**Brief**
Present the following entries again, word for word and in full.

*** Input data Section Begins ***

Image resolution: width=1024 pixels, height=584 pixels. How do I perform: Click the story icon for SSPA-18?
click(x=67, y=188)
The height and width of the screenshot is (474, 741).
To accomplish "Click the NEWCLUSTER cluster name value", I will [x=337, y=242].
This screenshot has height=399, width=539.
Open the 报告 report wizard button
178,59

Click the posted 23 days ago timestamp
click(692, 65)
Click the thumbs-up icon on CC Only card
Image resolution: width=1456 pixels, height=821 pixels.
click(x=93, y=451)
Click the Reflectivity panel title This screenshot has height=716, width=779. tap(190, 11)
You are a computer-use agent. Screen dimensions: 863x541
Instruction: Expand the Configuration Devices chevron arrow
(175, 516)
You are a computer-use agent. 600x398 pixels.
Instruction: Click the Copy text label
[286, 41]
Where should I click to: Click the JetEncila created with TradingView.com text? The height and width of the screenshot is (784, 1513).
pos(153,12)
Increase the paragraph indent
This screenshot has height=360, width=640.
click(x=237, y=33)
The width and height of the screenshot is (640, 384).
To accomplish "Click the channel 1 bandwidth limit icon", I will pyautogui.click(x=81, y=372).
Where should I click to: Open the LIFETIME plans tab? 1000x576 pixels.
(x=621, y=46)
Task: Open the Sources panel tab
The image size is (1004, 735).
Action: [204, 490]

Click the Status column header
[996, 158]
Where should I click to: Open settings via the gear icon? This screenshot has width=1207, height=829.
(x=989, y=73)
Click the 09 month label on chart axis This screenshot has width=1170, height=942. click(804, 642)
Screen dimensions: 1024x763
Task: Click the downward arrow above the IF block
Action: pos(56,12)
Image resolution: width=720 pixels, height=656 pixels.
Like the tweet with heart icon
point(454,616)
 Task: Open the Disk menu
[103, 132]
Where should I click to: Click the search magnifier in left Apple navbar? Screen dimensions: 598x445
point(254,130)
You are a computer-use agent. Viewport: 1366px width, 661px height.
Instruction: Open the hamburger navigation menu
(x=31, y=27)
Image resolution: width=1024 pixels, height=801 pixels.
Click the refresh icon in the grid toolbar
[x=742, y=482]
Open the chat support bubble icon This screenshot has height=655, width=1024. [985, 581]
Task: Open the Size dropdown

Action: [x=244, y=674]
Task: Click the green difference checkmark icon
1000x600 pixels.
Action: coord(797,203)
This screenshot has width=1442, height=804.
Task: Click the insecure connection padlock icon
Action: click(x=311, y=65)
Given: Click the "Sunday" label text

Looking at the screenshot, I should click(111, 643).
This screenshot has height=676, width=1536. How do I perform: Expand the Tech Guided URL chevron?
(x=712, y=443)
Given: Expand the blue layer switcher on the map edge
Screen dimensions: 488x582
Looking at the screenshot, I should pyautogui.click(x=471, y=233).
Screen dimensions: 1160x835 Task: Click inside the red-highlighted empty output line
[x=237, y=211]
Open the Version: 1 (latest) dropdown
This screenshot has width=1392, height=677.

*** Input data Section Ends ***

**Answer box**
Image resolution: width=1024 pixels, height=584 pixels. How do I perform: Click the story icon for SSPA-18?
click(x=67, y=188)
The height and width of the screenshot is (474, 741).
To accomplish "Click the NEWCLUSTER cluster name value", I will [x=337, y=242].
This screenshot has height=399, width=539.
Open the 报告 report wizard button
178,59

Click the posted 23 days ago timestamp
click(692, 65)
Click the thumbs-up icon on CC Only card
Image resolution: width=1456 pixels, height=821 pixels.
click(x=93, y=451)
Click the Reflectivity panel title This screenshot has height=716, width=779. tap(190, 11)
You are a computer-use agent. Screen dimensions: 863x541
Instruction: Expand the Configuration Devices chevron arrow
(175, 516)
You are a computer-use agent. 600x398 pixels.
Instruction: Click the Copy text label
[286, 41]
Where should I click to: Click the JetEncila created with TradingView.com text? The height and width of the screenshot is (784, 1513).
pos(153,12)
Increase the paragraph indent
This screenshot has height=360, width=640.
click(x=237, y=33)
The width and height of the screenshot is (640, 384).
To accomplish "Click the channel 1 bandwidth limit icon", I will pyautogui.click(x=81, y=372).
Where should I click to: Open the LIFETIME plans tab? 1000x576 pixels.
(x=621, y=46)
Task: Open the Sources panel tab
The image size is (1004, 735).
Action: [204, 490]

Click the Status column header
[996, 158]
Where should I click to: Open settings via the gear icon? This screenshot has width=1207, height=829.
(x=989, y=73)
Click the 09 month label on chart axis This screenshot has width=1170, height=942. click(804, 642)
Screen dimensions: 1024x763
Task: Click the downward arrow above the IF block
Action: pos(56,12)
Image resolution: width=720 pixels, height=656 pixels.
Like the tweet with heart icon
point(454,616)
 Task: Open the Disk menu
[103, 132]
Where should I click to: Click the search magnifier in left Apple navbar? Screen dimensions: 598x445
point(254,130)
You are a computer-use agent. Viewport: 1366px width, 661px height.
Instruction: Open the hamburger navigation menu
(x=31, y=27)
Image resolution: width=1024 pixels, height=801 pixels.
Click the refresh icon in the grid toolbar
[x=742, y=482]
Open the chat support bubble icon This screenshot has height=655, width=1024. [985, 581]
Task: Open the Size dropdown

Action: [x=244, y=674]
Task: Click the green difference checkmark icon
1000x600 pixels.
Action: coord(797,203)
This screenshot has width=1442, height=804.
Task: Click the insecure connection padlock icon
Action: click(x=311, y=65)
Given: Click the "Sunday" label text

Looking at the screenshot, I should click(111, 643).
This screenshot has height=676, width=1536. How do I perform: Expand the Tech Guided URL chevron?
(x=712, y=443)
Given: Expand the blue layer switcher on the map edge
Screen dimensions: 488x582
Looking at the screenshot, I should pyautogui.click(x=471, y=233).
Screen dimensions: 1160x835 Task: Click inside the red-highlighted empty output line
[x=237, y=211]
Open the Version: 1 (latest) dropdown
This screenshot has width=1392, height=677.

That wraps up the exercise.